“A Rede Social”, longa sobre a criação do Facebook, dirigido por David Fincher, é aquilo que chamo “filme ok”. A fotografia é apurada, a montagem rápida (feito a internet) compensa a história juvenil e Mark Zuckerberg não é apresentado de forma unilateral, apenas como “gênio da informática”, como “traiçoeiro” ou como “nerd carente”, com Jesse Einsenberg explorando muito bem os entretons do personagem. A temática, é claro, toca na sensibilidade contemporânea, mas o filme está longe de ser original ou ir fundo em alguma questão. O mote “você não ganha milhares de amigos sem fazer inimigos”, convenhamos, é menos denso do que parece (ou todos os nossos contatos no Facebook são amigos?), e a sugestão romântica de que, em meio à consagração do seu invento e dos bilhões que rendeu, o que Zuckerberg mais queria, no-fundo-no-fundo, era o carinho da ex-namorada é um resvalo no simplismo.

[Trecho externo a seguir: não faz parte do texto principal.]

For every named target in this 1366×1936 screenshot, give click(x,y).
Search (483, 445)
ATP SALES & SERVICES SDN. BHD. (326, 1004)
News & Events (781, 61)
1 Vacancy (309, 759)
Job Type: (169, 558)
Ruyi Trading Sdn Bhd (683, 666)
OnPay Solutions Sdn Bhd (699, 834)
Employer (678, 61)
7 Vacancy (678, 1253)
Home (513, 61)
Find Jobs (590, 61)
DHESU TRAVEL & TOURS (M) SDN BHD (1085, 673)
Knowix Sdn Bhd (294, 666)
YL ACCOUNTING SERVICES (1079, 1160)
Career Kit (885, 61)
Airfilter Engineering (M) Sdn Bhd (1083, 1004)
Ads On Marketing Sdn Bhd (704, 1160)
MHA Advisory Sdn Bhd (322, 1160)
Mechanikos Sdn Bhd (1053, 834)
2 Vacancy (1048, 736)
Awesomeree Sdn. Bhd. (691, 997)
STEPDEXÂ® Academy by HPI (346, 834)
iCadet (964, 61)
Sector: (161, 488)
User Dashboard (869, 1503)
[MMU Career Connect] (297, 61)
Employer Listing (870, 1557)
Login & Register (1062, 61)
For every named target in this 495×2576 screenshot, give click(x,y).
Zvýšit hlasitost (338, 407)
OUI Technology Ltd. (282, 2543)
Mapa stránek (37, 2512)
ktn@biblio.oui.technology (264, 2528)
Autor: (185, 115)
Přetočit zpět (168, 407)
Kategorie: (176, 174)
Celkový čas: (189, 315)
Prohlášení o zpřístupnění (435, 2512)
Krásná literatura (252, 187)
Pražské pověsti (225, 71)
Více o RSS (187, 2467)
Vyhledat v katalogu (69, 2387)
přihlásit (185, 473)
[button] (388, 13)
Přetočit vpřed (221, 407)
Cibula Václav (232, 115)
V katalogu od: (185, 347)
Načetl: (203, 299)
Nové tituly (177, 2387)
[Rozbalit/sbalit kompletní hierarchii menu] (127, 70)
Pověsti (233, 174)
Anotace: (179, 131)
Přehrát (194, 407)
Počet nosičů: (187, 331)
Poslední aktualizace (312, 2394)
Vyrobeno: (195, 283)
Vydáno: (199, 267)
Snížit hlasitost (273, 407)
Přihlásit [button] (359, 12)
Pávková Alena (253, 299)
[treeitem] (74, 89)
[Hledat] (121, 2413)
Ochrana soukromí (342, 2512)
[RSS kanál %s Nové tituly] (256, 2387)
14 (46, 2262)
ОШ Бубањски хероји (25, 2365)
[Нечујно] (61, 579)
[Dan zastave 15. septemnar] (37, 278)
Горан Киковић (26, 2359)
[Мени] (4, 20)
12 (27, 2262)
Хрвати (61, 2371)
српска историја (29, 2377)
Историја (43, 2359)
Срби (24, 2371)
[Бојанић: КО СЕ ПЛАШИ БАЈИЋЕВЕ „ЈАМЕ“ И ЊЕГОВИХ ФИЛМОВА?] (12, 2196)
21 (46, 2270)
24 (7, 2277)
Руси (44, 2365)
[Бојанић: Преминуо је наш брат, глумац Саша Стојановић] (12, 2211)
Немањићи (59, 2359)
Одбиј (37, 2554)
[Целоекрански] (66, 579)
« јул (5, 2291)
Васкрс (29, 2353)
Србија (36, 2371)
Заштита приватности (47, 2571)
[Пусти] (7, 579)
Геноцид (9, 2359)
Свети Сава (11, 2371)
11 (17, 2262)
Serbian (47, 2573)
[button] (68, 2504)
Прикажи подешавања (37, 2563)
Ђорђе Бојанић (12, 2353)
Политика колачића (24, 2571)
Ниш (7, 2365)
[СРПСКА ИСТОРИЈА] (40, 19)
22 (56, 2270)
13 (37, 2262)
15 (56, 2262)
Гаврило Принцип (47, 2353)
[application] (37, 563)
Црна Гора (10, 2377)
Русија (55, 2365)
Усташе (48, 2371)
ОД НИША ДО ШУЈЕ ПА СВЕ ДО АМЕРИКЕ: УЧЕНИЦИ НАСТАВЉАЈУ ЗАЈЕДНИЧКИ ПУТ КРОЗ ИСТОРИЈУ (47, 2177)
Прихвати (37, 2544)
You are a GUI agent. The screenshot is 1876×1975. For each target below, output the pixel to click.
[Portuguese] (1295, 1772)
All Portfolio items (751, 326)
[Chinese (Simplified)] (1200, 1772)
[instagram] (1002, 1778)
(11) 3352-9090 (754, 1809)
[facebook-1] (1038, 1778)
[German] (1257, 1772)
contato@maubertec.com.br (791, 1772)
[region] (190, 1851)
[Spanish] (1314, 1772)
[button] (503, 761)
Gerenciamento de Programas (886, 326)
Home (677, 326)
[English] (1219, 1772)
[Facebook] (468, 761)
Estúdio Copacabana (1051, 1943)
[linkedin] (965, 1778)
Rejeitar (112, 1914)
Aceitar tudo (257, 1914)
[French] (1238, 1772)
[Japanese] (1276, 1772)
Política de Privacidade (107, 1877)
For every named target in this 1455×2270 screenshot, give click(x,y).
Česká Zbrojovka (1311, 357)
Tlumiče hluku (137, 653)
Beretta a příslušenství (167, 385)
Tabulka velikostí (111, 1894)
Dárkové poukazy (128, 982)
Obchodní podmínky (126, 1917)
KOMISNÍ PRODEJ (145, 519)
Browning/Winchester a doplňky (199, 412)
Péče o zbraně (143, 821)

Que resenhistas brasileiros tenham comparado o enredo a uma tragédia grega e se referido a Zuckerberg como “mito” é um visível exagero. Sinceramente, nenhum diálogo ou cena me ficou na memória. Hollywood anda fraca.
Não é o que ocorre com “Maridos e Esposas”, um ótimo Woody Allen que vi há pouco em DVD. É, injustamente, dos seus filmes menos comentados, obscurecido que foi no lançamento, em 1992, pela fofocaiada sobre a separação de Woody e Mia Farrow, intérpretes do casal protagonista em crise. A “crítica” da época, presumivelmente, foi pelo caminho fácil do “a arte retrata a vida”, usando a produção apenas como gancho para tratar do escândalo envolvendo os atores. Quem, porém, se concentrar na obra, o que de fato interessa, perceberá ser esta uma das melhores do diretor americano. O registro de Woody é como o de um vídeo caseiro, desleixado de propósito nos cortes e na iluminação, e com uma câmera na mão, íntima, próxima dos atores e mostrando as divisórias da casa, com o que busca de fato jogar o espectador “para dentro” das situações de conflitos daqueles personagens. A coadjuvante Judy Davis, indicada ao Oscar, oferece grande atuação como a amiga que, depois de 20 anos com Sidney Pollack, anuncia separação e faz Mia e Woody começarem a questionar o casamento aparentemente perfeito que mantêm. Há cenas divertidas, como a de Pollack empurrando a nova namorada, jovem e superficial, para dentro do carro, depois de ela tentar convencer os amigos intelectuais dele de que astrologia é assunto sério. Mas o longa está entre os dramas de Woody, um admirador de Bergman que tentou emular o estilo do mestre sueco, sem sucesso, em trabalhos como “Setembro” e “Interiores”. Em “Maridos e Esposas” também: a inspiração em “Cenas de um casamento”, que Bergman filmou em 1973, é evidente. O resultado, porém, é melhor que os anteriores. Vamos conhecendo mais a fundo os personagens a cada diálogo - nos brindam com frases como “Meu marido não é romântico, ele me dá utensílios no aniversário” e “A vida não imita a arte, imita programas de TV ruins” - e a cada depoimento que dão a um entrevistador invisível, como num documentário, falando diretamente para a câmera (recurso comum em Woody) o que têm vivenciado. Elementos woodyalleanos recorrentes estão lá: psicanálise, dificuldades de relacionamento, embate entre fé e razão. Mas sem cansar. Aqui, sim, temos texto afiado, cenas memoráveis e uma investigação instigante sobre a vida conjugal. Um filme adulto, enfim. Peçam nas locadoras.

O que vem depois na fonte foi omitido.